Shanghai, Starvation, and Madness. By Aaron Sarin.

Starvation will push and pull human psychology in unusual directions — it is one of the few things that can overcome fear of the authorities. When famine came to China 400 years ago, it made Chinese peasants receptive to the preachers of class war. When the government failed to provide crucial supplies, the people rose up in rebellion. They pillaged the ancestral tombs of the incumbent Ming dynasty, fought their way to Beijing, and sacked the city (which was quickly deserted by imperial forces, who were also starving). The dynasty was overthrown, its last emperor left swinging from a tree above the Forbidden City.

A government that fails to feed the people has lost all legitimacy. There may be no famine in modern China, but the Communist Party’s ill-conceived “Zero COVID” policy is raising ghosts from the nation’s long history. In the abundant 21st century, we are seeing remarkable video footage of crowds confronting police outside their compound, screaming: “We are starving!” Scores of residents shriek and roar into the Shanghai night from their apartment blocks as if experiencing the onset of mass psychosis: …

Some unfortunate citizens have allegedly been sealed or padlocked into their homes. Many went without food or vital medicines for days on end, and a few resorted to growing vegetables inside their flats. Others stormed and looted a supermarket. Meanwhile, food sat rotting in bags at the city’s outskirts, after delivery drivers arrived and found no one available to receive their goods. …

Robot dogs patrolled the empty streets warning everyone to stay inside. One video showed citizens opening their flat window to sing as a form of protest, only to find themselves confronted by a hovering drone. “Control your desire for freedom,” it told them. …

Until recently, most citizens appear to have supported the country’s multiple lockdowns, and occasional online dissenters have been widely vilified. But hunger will change people’s minds like nothing else could.

Is it just politics?

At this stage, the policy has become entangled with Xi’s credibility, which is why he has been unwilling to let it go. He may have no choice in the end. Mao’s catastrophic Great Leap Forward was abandoned in 1961, leaving the Chairman’s authority severely undermined. Perhaps we are about to see something similar. …

Or does the Chinese Government know something that we don’t? After all, covid came out of a Chinese bioweapons lab.

We know that there is a sequence from HIV in the spike, and the spike is in the vaccines. There are rumors that that HIV sequence, or something else in covid, nukes our immune systems in the longer term, perhaps leaving us vulnerable to cancer and who knows what else. There is circumstantial evidence to support this, such as the all-cause mortality figures.

The Chinese are acting as if covid is airborne AIDS.

Meanwhile, what do the Chinese people — not their government — think?

On April 13th, a statement to the effect that the US has the world’s worst human rights record began trending on Weibo (the Party, of course, chooses what is trending and what is not). But netizens started using the hashtag to mock the government for the Shanghai crisis (sample post: “China is the most human rights deprived and authoritarian country in the world”). For a few hours, censors appeared to be sleeping on the job, and Weibo rapidly became host to a torrent of criticism and derision. As one commenter noted, “This is the true voice of the people. Let’s commemorate tonight.” Around 4am the Internet police got out of bed and proceeded to delete everything.

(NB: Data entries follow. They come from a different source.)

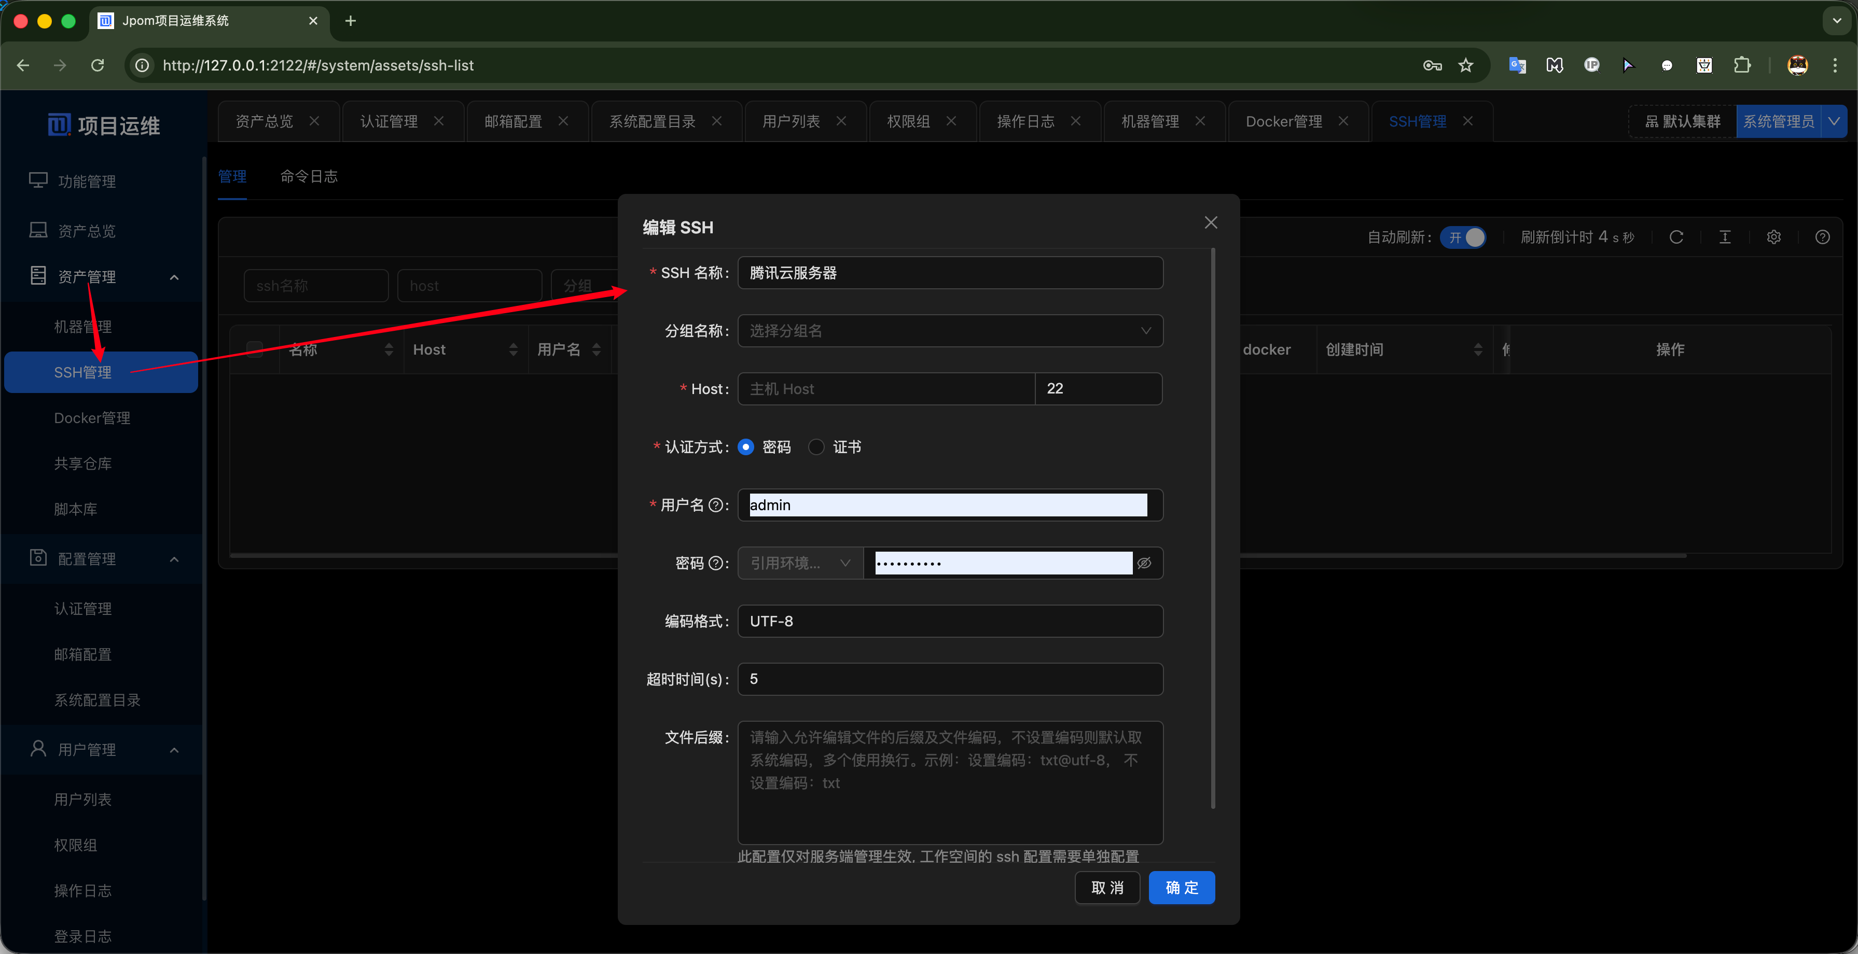This screenshot has width=1858, height=954.
Task: Click the password visibility eye icon
Action: click(1144, 563)
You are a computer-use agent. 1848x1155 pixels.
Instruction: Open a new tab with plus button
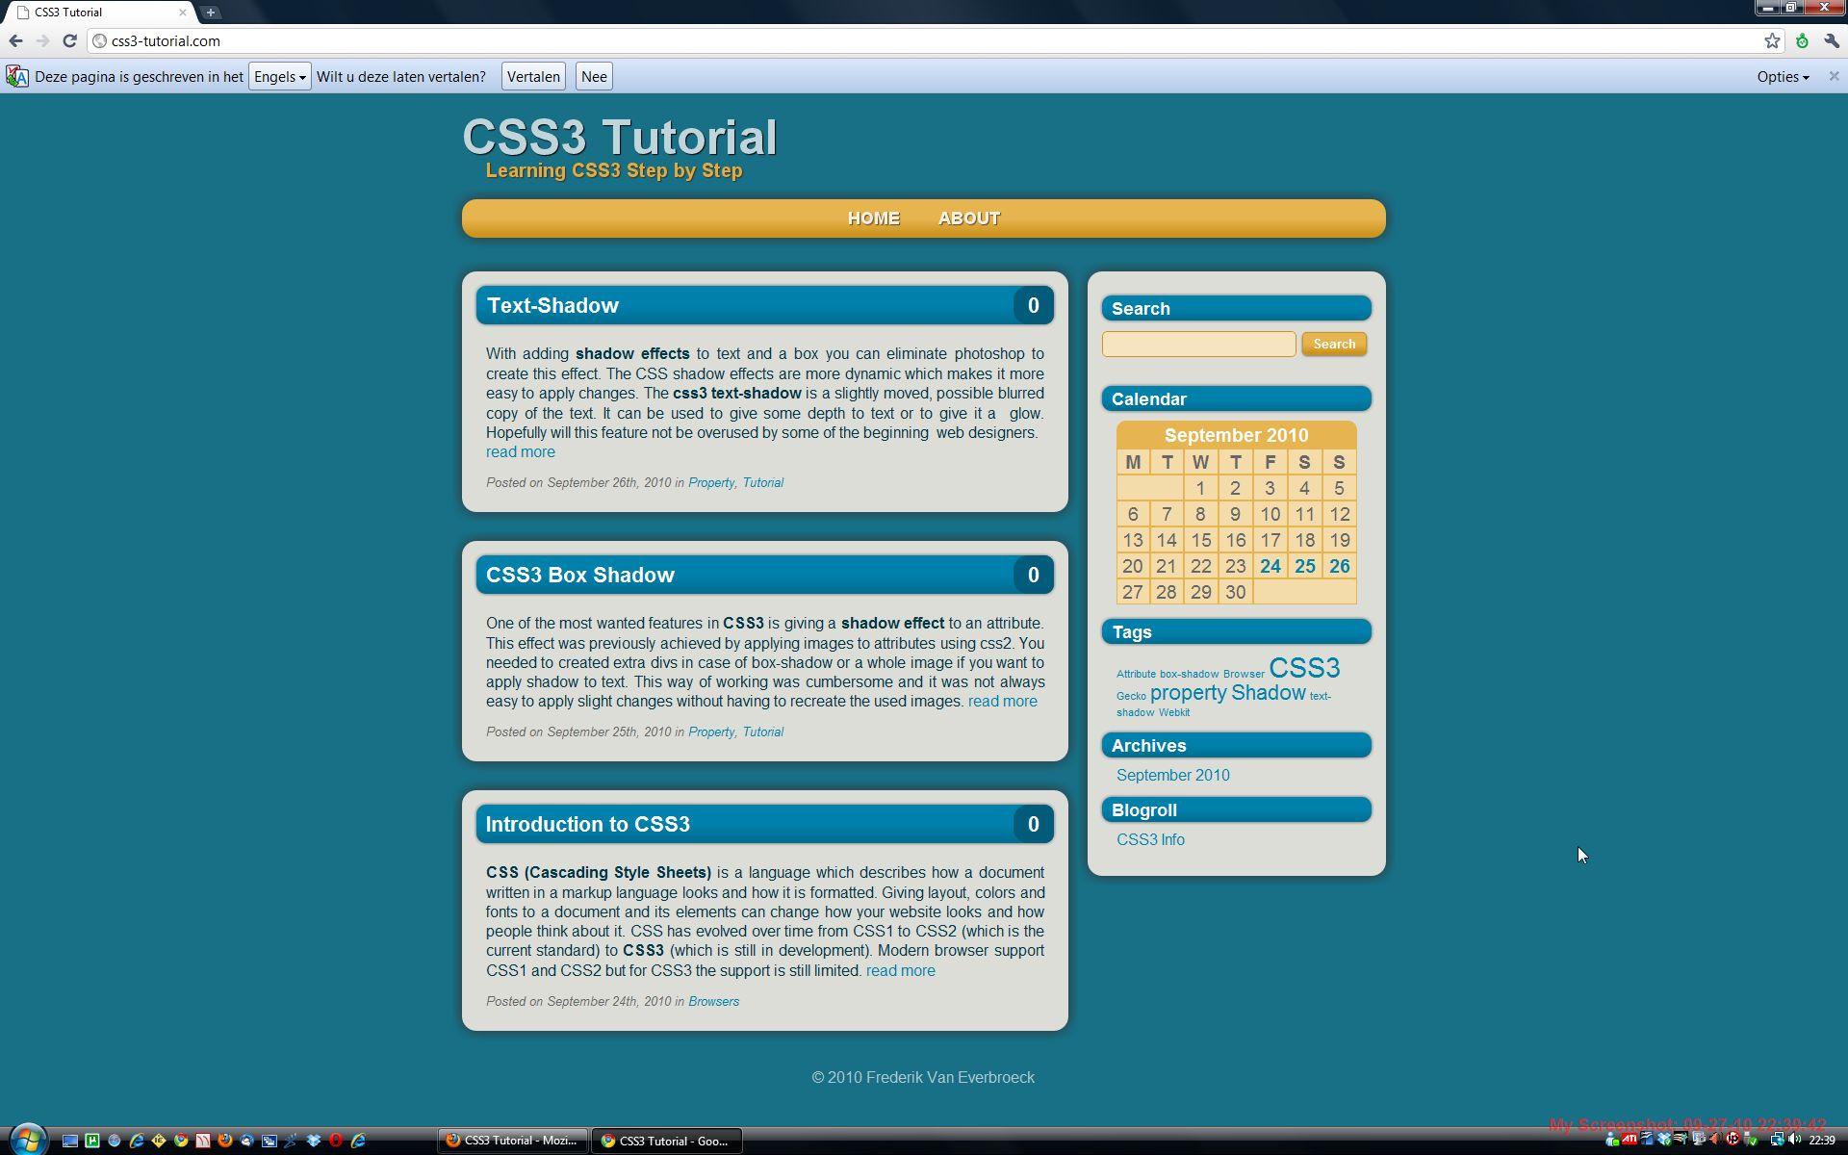[211, 13]
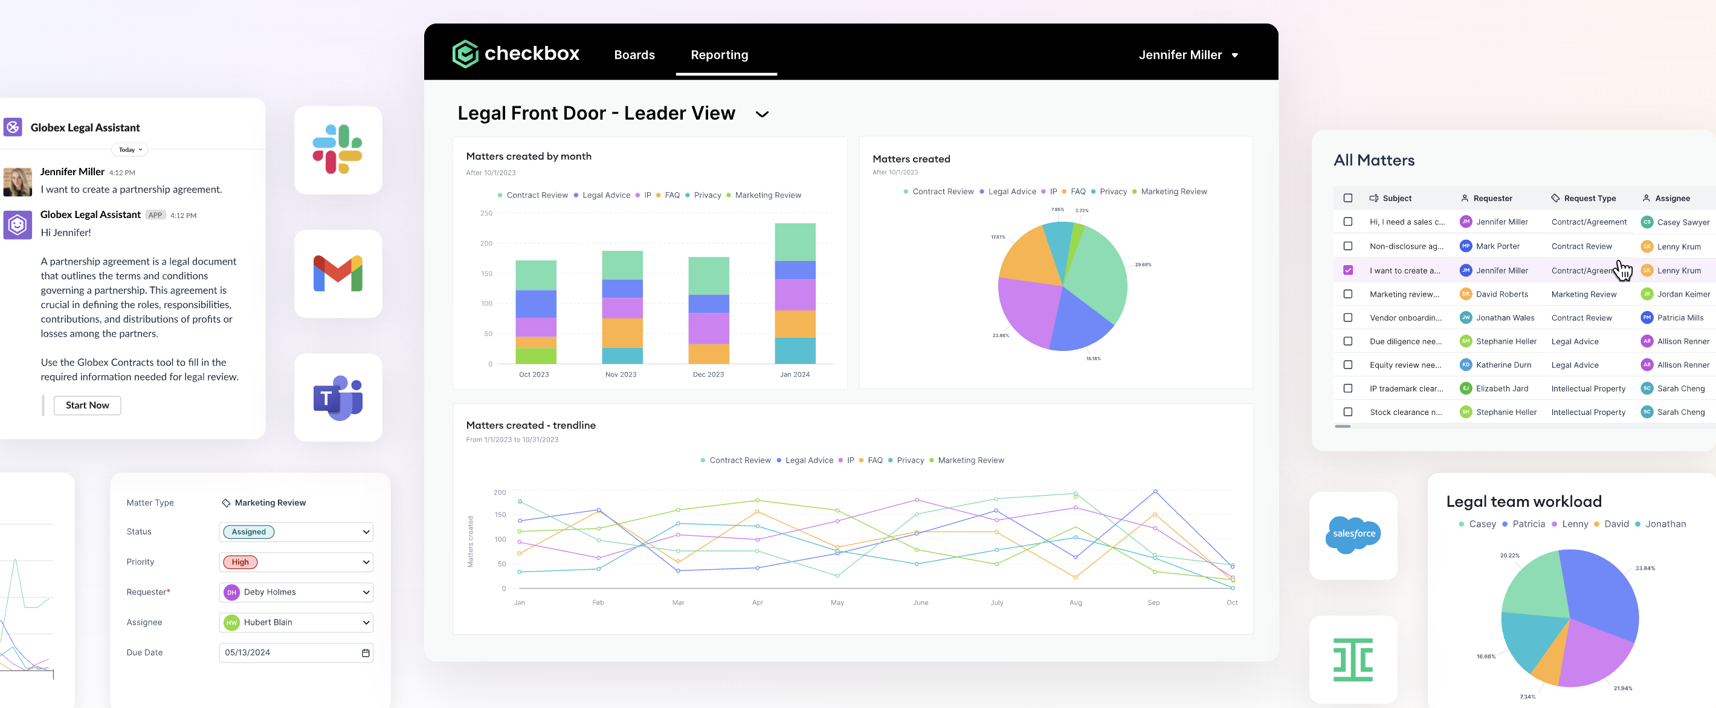The width and height of the screenshot is (1716, 708).
Task: Check the Non-disclosure agreement matter row
Action: point(1349,246)
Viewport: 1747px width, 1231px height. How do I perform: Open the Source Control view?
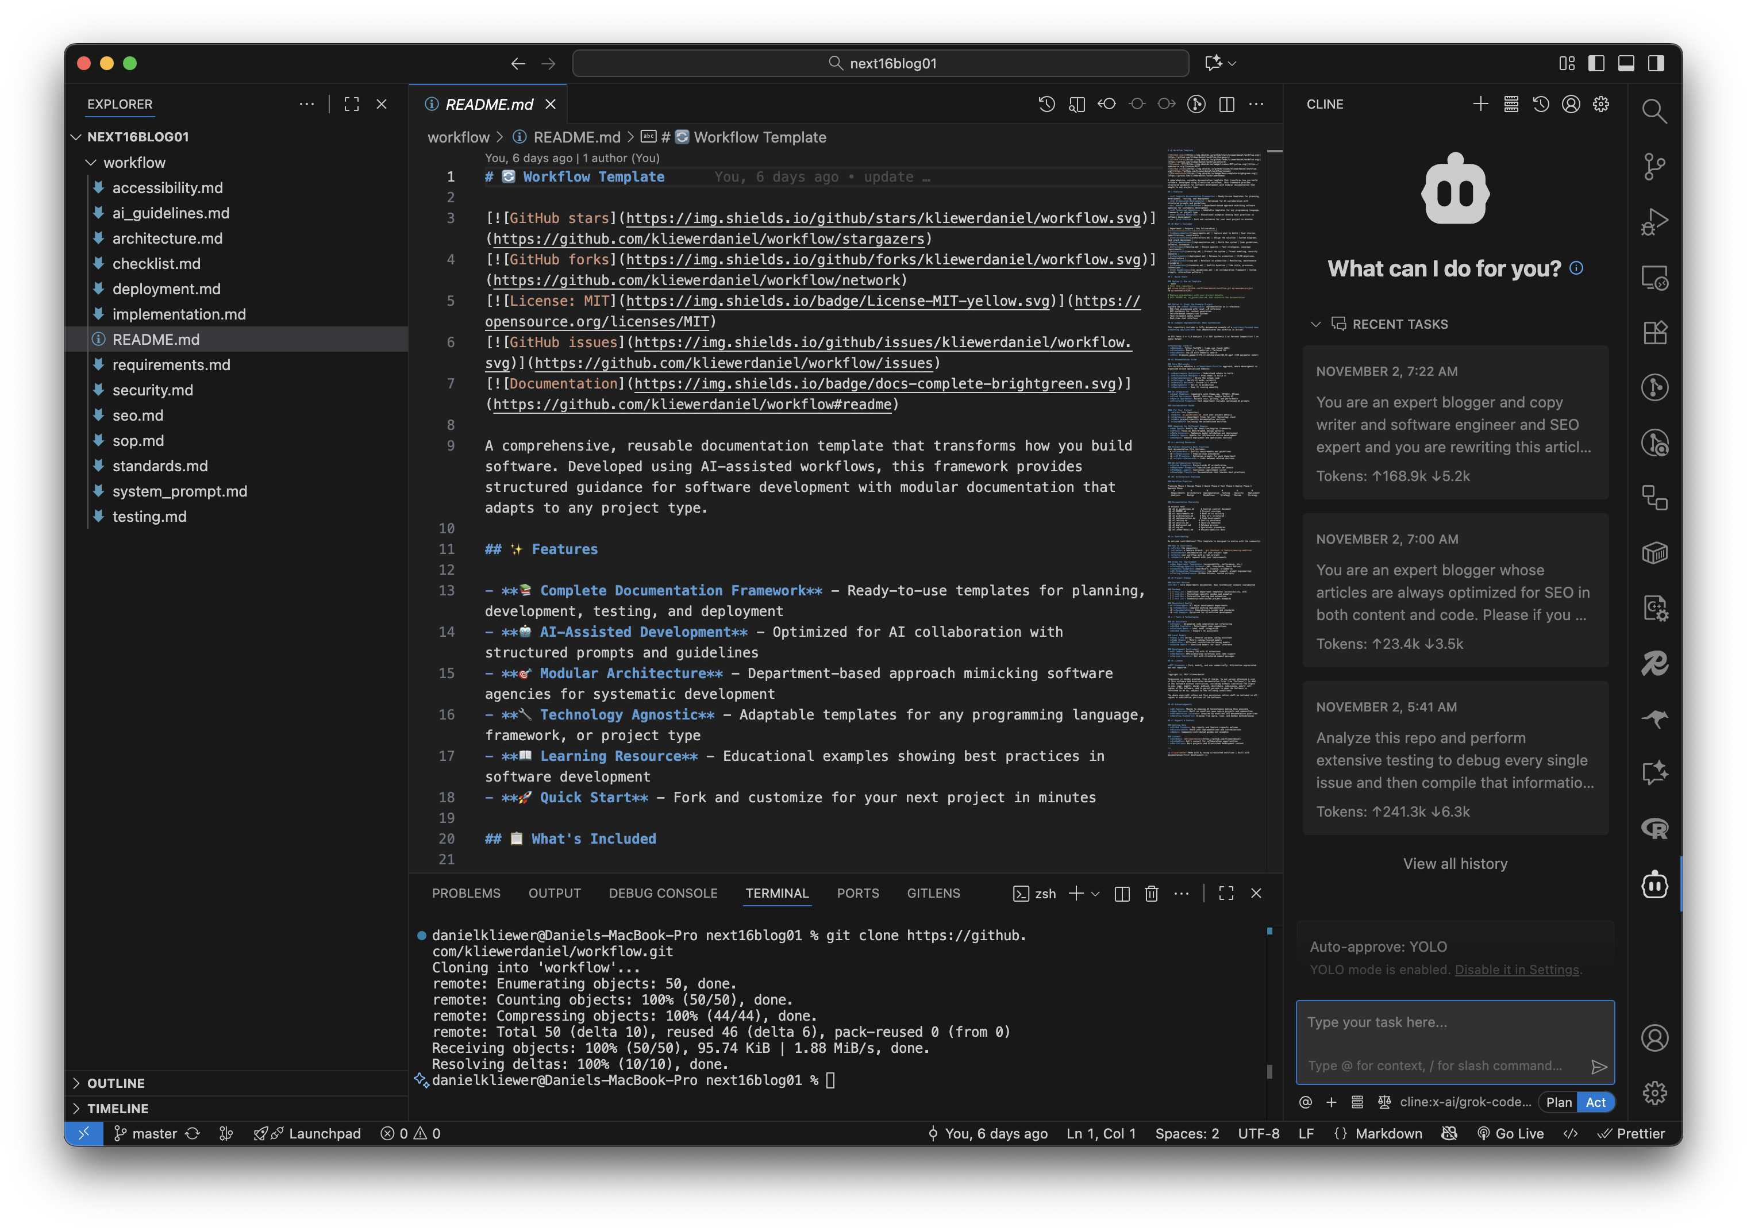point(1655,166)
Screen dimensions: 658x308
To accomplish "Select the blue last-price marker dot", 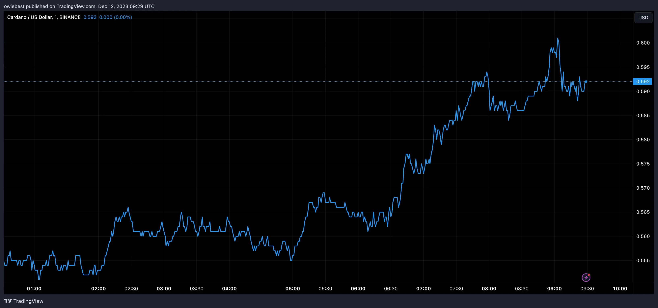I will point(586,82).
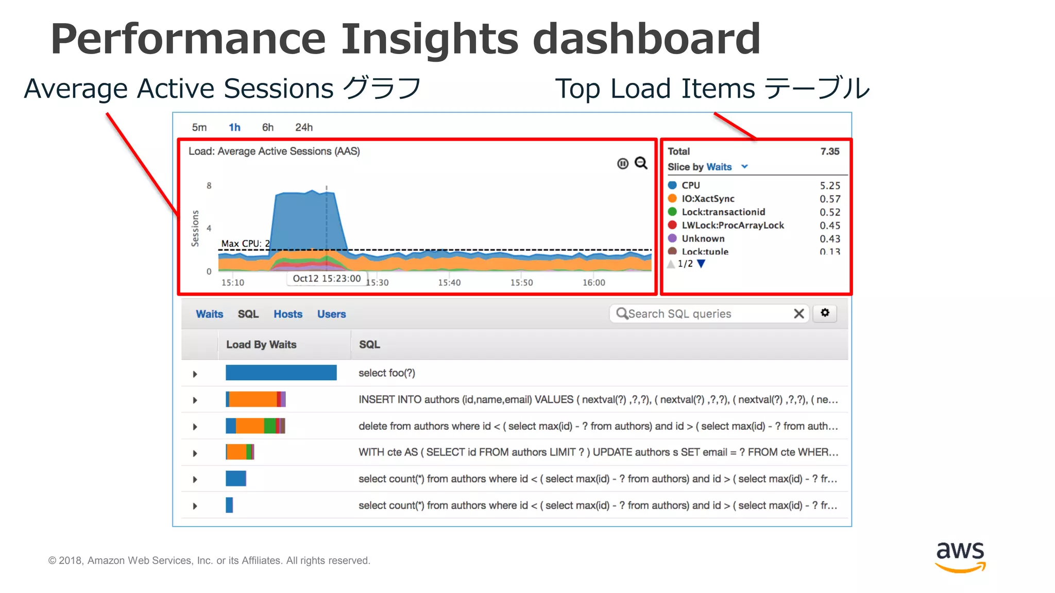Go to previous legend page arrow
This screenshot has height=593, width=1055.
click(x=671, y=264)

We’d been given a glimpse, however, of the China that simmers beneath the surface. Not the dull entity the Party invokes in its official statements — the mindless, homogenous “nation” whose “feelings” are perpetually hurt by this or that international slight — but the real Chinese people. They are an altogether more cynical, unpredictable, and spirited prospect, and in many ways the natural enemy of the Communist Party.